• **Task**
Copy out the part of the material below that opens with the line containing "Click the double chevron on Templates" and closes with the line containing "click(936, 61)", including both of those lines. Leave the pictures out.

• **Available records**
— START —
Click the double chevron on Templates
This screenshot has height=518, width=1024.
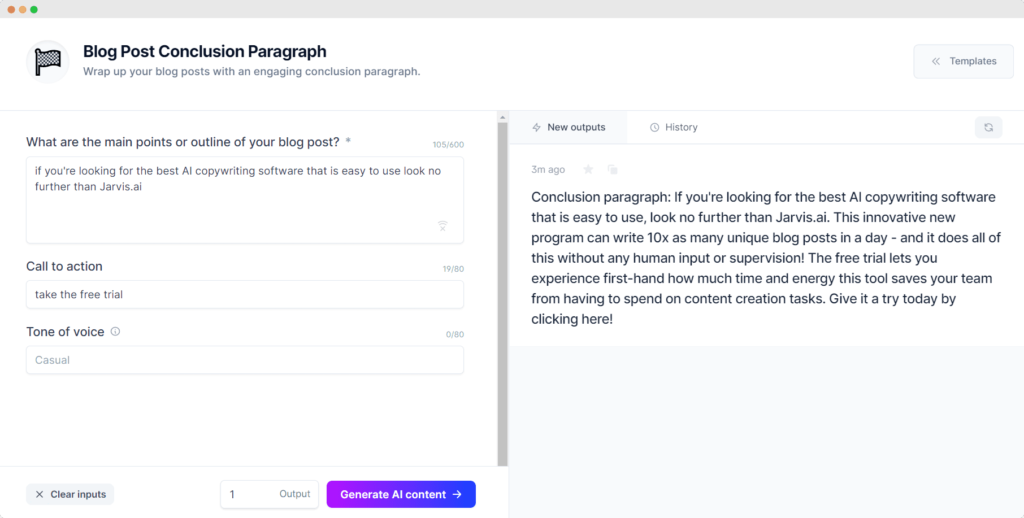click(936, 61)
— END —
— START —
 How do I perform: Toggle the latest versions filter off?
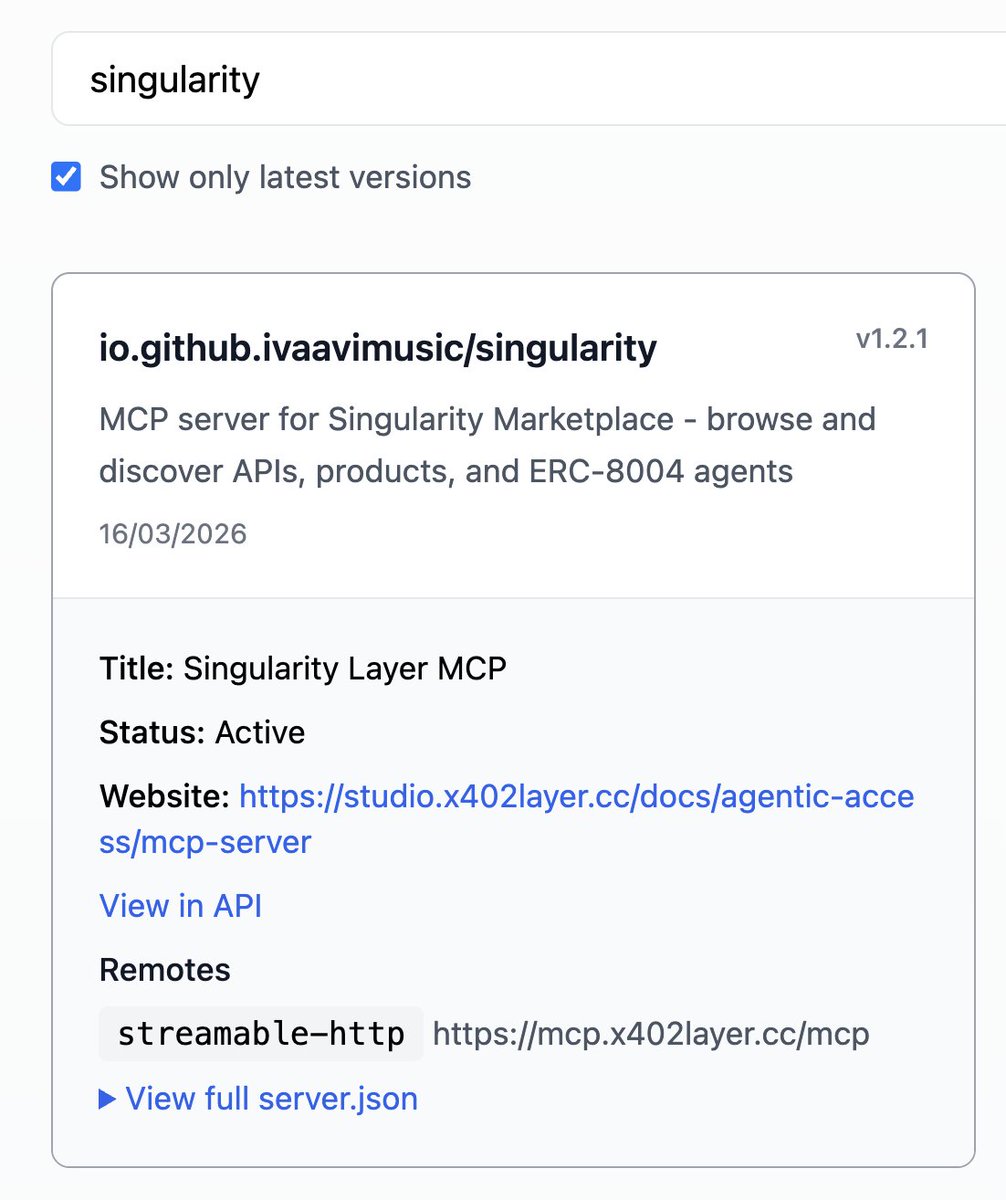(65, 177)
— END —
• **Written answer**
Click the double chevron on Templates
This screenshot has height=518, width=1024.
click(936, 61)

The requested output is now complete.